GIVEN TEXT –
The report ran to 1,800 pages. It was produced after hearings that captivated the nation. It presented a catalogue of deceit, secrecy, bullying and incompetence. And still the government got away with it. Not a single resignation ensued. That was then. Will this time be any different?
The response of the Conservative government to Lord Justice Scott’s inquiry into the illegal sale of arms to Iraq provides a manual of modern spin-doctoring. It is no wonder that Tony Blair and his people, as they prepare for the findings of Lord Hutton, have been trawling the archives of eight years ago to learn lessons in survival from John Major.
In the past few months, Blair’s advisers have been poring over every statement he has made on weapons of mass destruction and on his role in the “outing” and eventual suicide of Dr David Kelly. Every available escape route is being tested.
Those who blame new Labour for inventing media manipulation need only refresh their memories about those tawdry events of 15 February 1996. The charge against the Tory administration was extremely serious: it had been prepared to let innocent men go to jail in its attempts to cover up the export of military equipment to Iraq in defiance of international law. A number of ministers and officials were implicated. It required one of the most pernicious and professional press operations ever conducted to get them off the hook.
Scott, for all his good intentions, made several cardinal errors. He spent two and a half years investigating the charges, delaying publication of his report repeatedly. By the time he reached his conclusion, there was a sense that events had “moved on”. Even though Scott upheld almost all the allegations of trickery, bullying and double dealing, he provided ministers with two crucial half-sentences in his five volumes. Sir Nicholas Lyell, the attorney general, was “personally, as opposed to constitutionally, blameless”, while William Waldegrave, the foreign office minister responsible at the time, did not have any “duplicitous intention”. That was all the government needed.
Just to make sure, Major ordered that everything possible be done to gerrymander the outcome. Downing Street insisted on being given eight days to prepare its strategy. Scott acquiesced. The opposition was to be given 30 minutes. When the Speaker of the House intervened, a “compromise” was reached. Robin Cook, who was representing Labour, was granted two hours alone in a secure room at the Department of Trade and Industry. He was instructed to hand in his mobile phone but allowed a pen and a pad of paper.
Cook, a thorn in the side of Major then as he is of Blair now, delivered a tour de force that day. It was one of the most forensic performances the Commons had witnessed in a generation. Armed with the get-out-of-jail-free cards for Lyell and Waldegrave, the Tories suggested it should be Cook who resigned for impugning the ministers’ integrity. Lobby journalists, as is their wont, allowed government spin-doctors to “guide” them to the most “important” passages – the ones most favourable to ministers. Within two hours of publication of the report, Waldegrave went live on ITN claiming vindication. The station duly reported that the findings had not been as bad for the government as expected. By the time Michael Brunson declared to an expectant nation on News at Ten that Major would survive, it was all over. I remember Tory spin-doctors celebrating that evening. They had put on three sides of paper “key points to make”: that there was “no conspiracy to send innocent men to jail”, that there had been “no deliberate misleading of parliament”, even that there had been “no arms to Iraq”.

DATASET EXTRACT –
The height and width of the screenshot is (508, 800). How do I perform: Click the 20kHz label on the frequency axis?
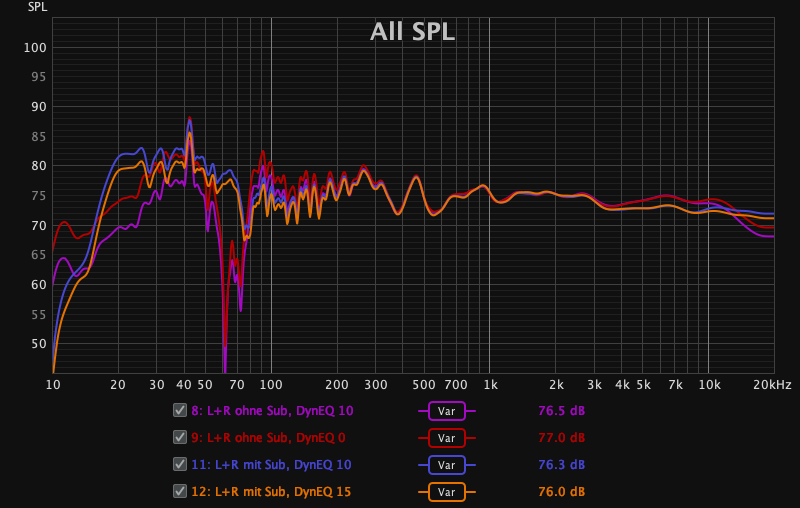773,385
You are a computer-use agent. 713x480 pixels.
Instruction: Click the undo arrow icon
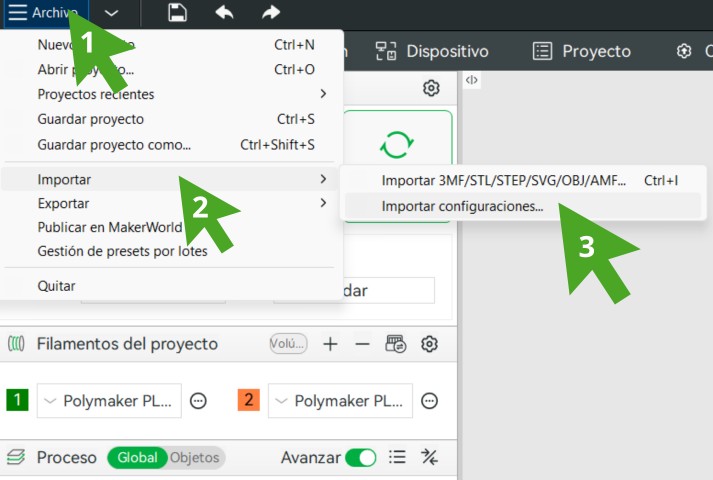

EXERCISE DESCRIPTION – From the article on the Scott report, reproduce the passage starting at "Scott, for all" and ending at "the government needed.", substituting "grave mistakes" for "cardinal errors".

FULL SOLUTION –
Scott, for all his good intentions, made several grave mistakes. He spent two and a half years investigating the charges, delaying publication of his report repeatedly. By the time he reached his conclusion, there was a sense that events had “moved on”. Even though Scott upheld almost all the allegations of trickery, bullying and double dealing, he provided ministers with two crucial half-sentences in his five volumes. Sir Nicholas Lyell, the attorney general, was “personally, as opposed to constitutionally, blameless”, while William Waldegrave, the foreign office minister responsible at the time, did not have any “duplicitous intention”. That was all the government needed.